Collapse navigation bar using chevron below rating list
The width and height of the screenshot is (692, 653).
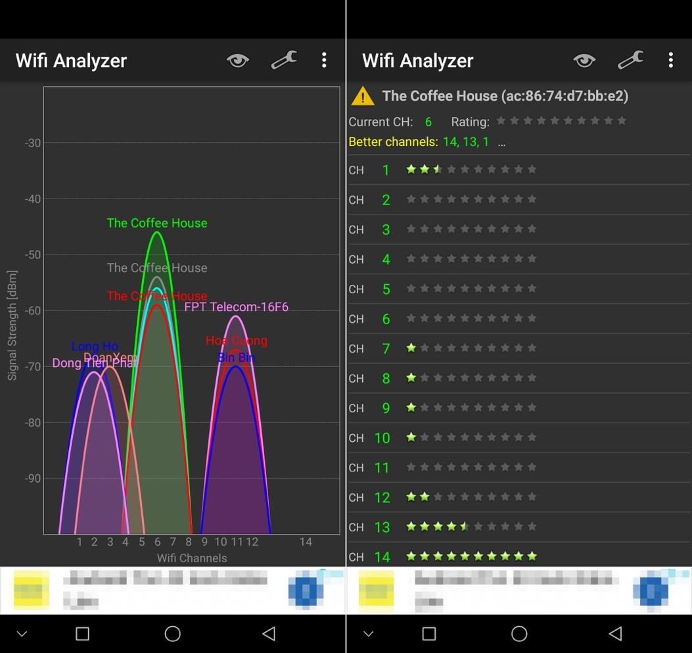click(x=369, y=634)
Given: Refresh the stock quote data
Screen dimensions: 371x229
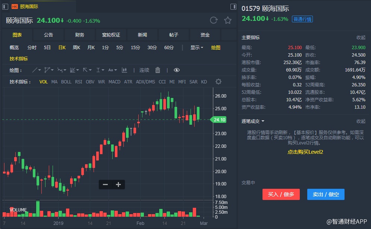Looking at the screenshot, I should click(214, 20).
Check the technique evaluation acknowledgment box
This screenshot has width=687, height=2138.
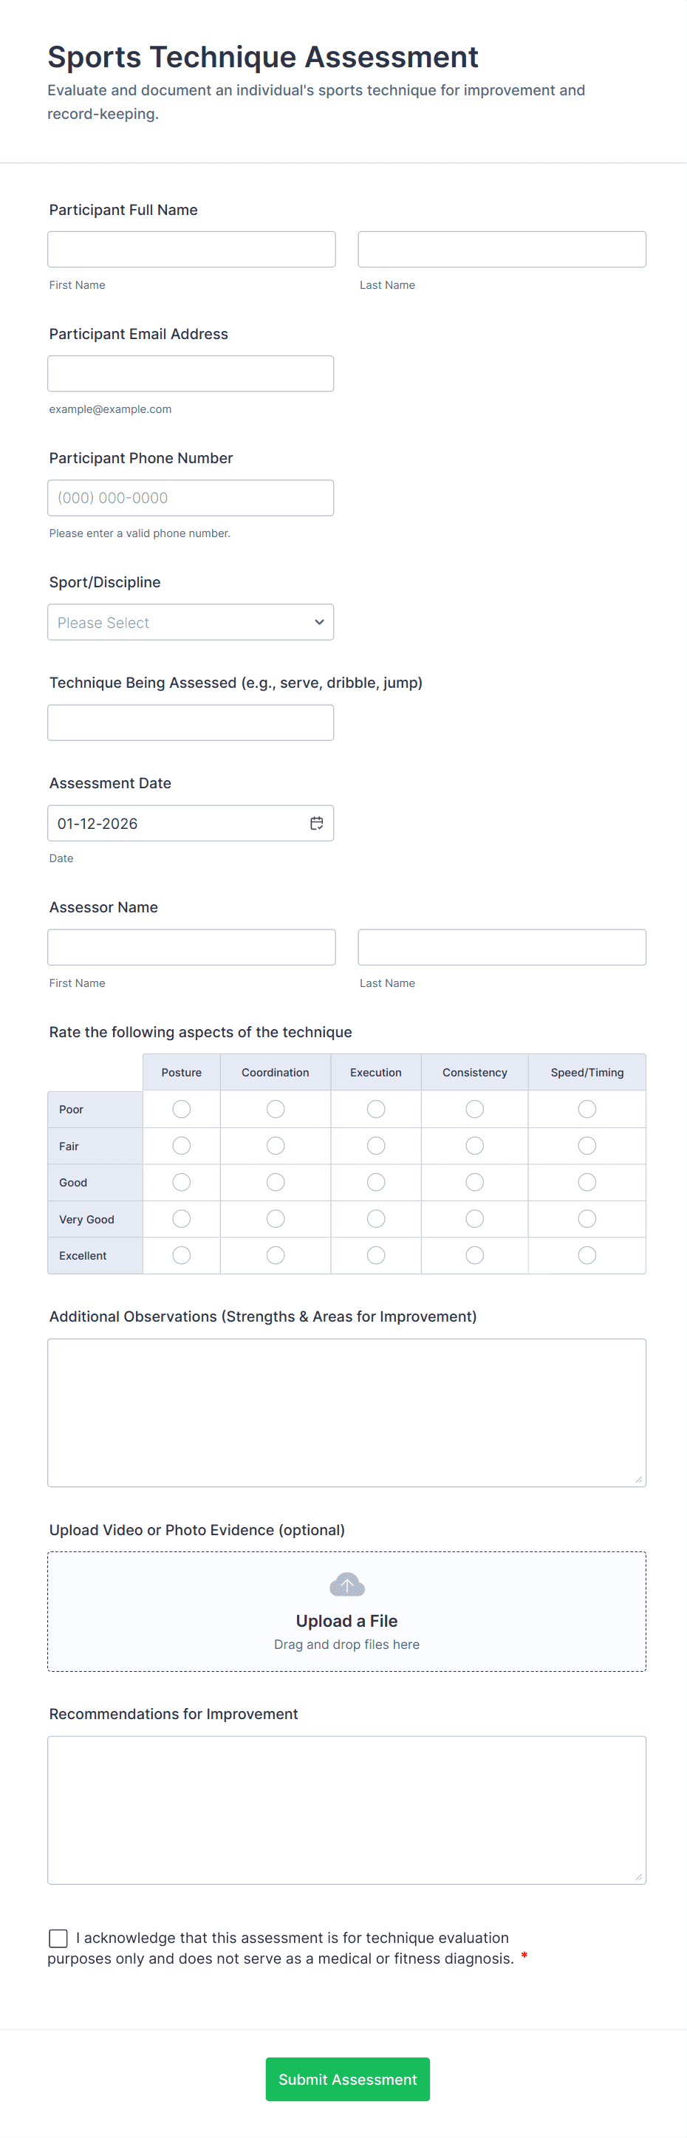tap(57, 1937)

* * *

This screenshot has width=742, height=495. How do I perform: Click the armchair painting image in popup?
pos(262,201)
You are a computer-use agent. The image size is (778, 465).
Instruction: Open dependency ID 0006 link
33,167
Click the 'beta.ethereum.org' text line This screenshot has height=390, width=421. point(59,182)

---

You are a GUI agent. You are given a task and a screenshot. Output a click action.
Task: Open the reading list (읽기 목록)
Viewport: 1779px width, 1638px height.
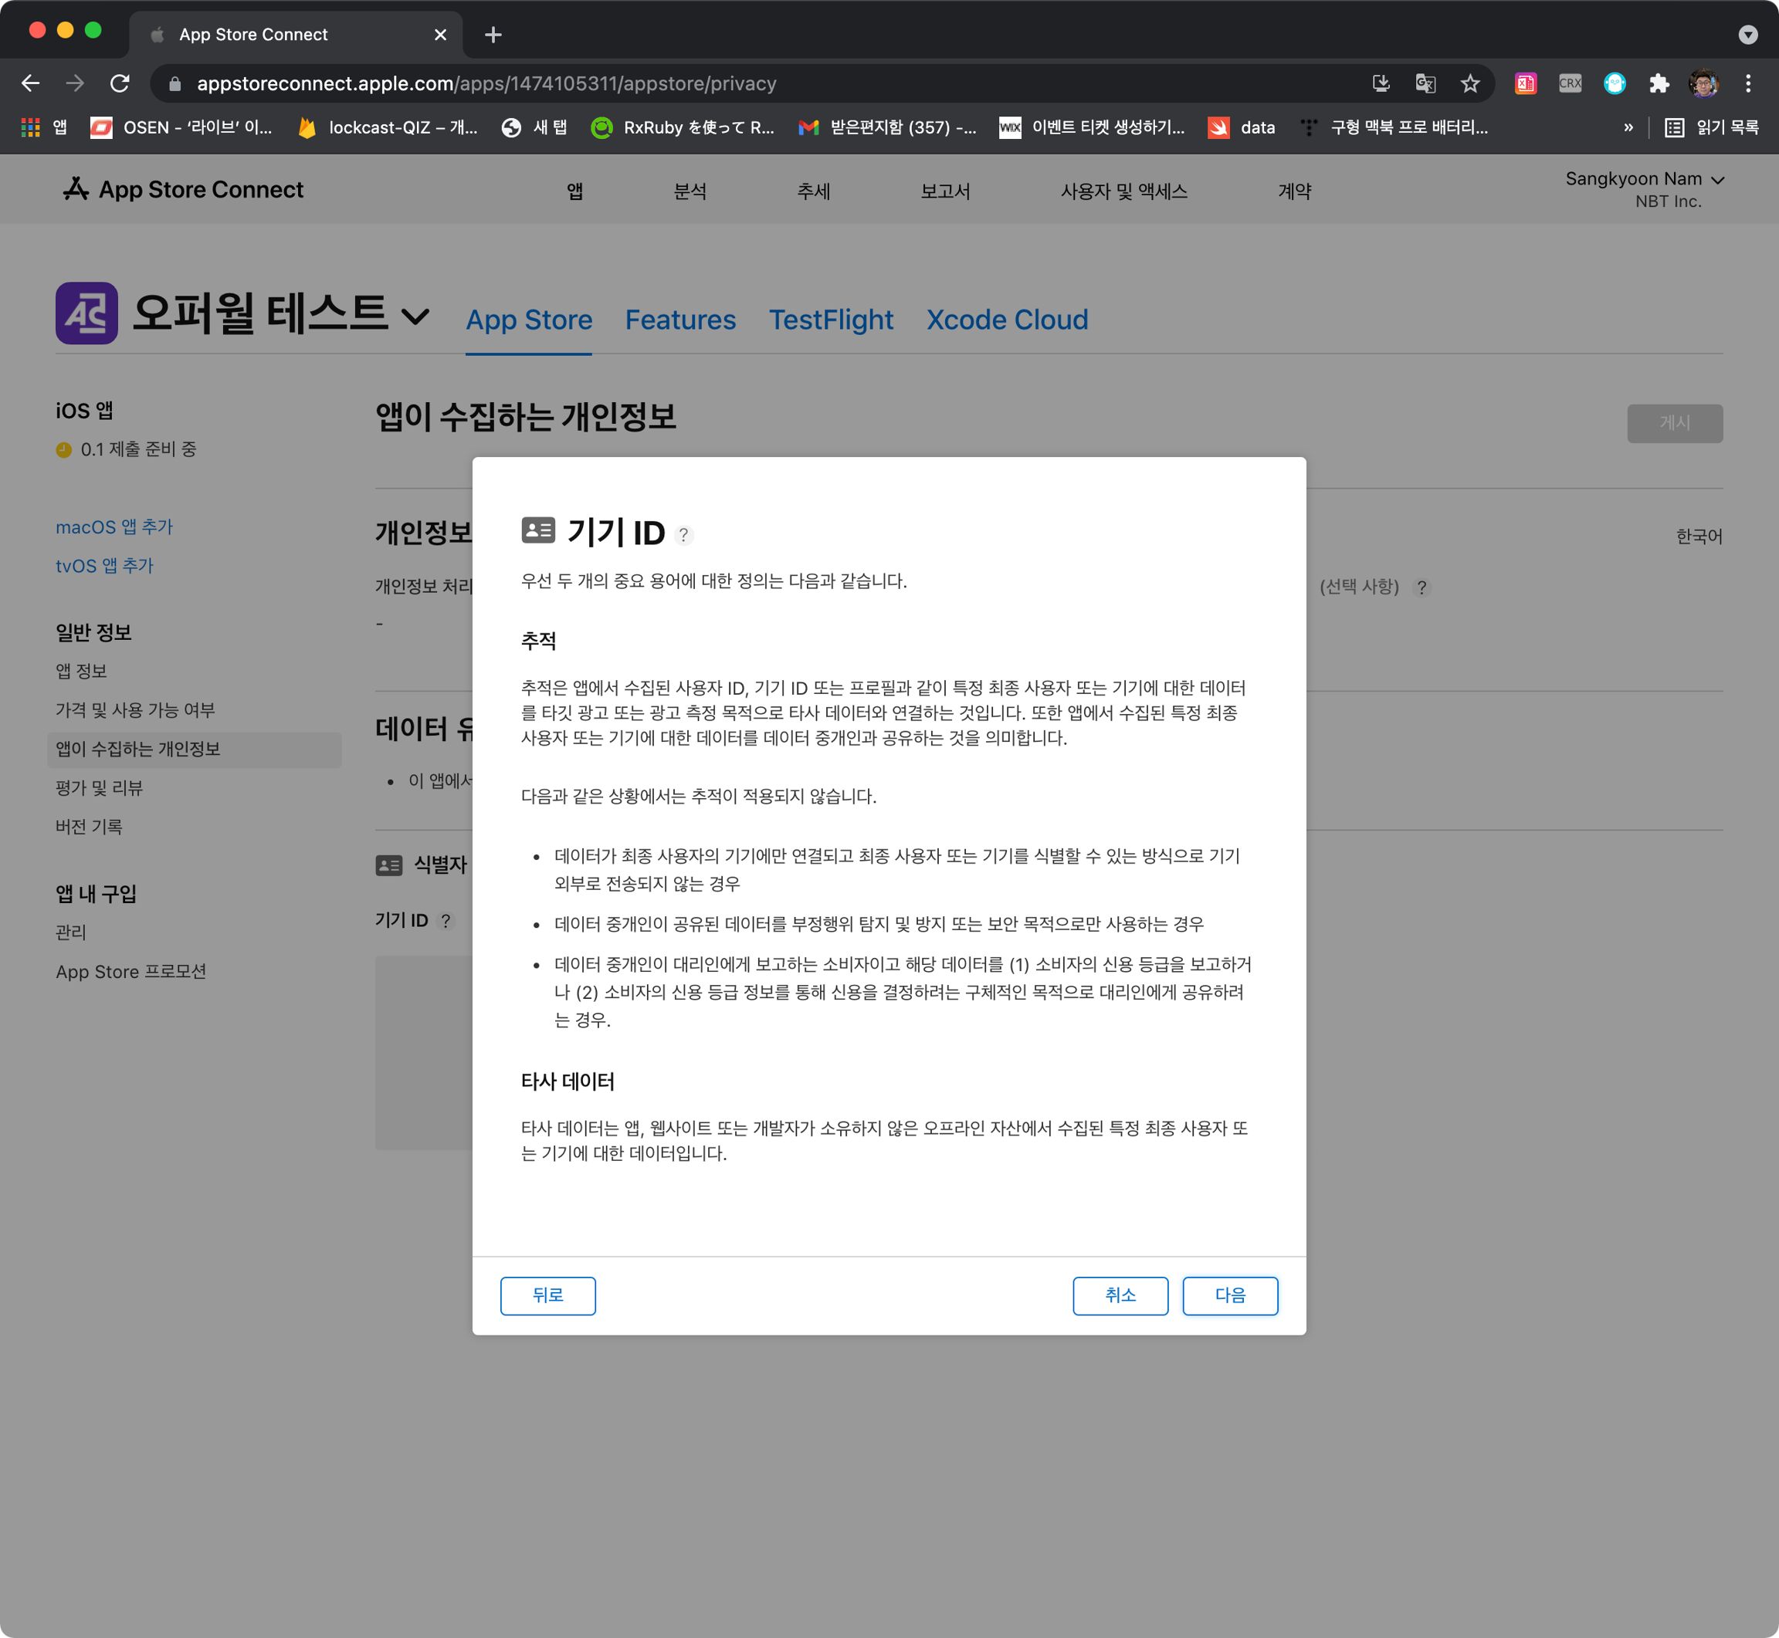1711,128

### Requirements
Pull out every line of the records above that contains the string "width", and copy each one in full.

### Full output
The width and height of the screenshot is (692, 653).
This screenshot has width=687, height=2138.
This screenshot has width=742, height=495. How do I perform: Click the armchair painting image in popup?
Click the 'beta.ethereum.org' text line This screenshot has height=390, width=421. point(59,182)
Viewport: 1779px width, 1638px height.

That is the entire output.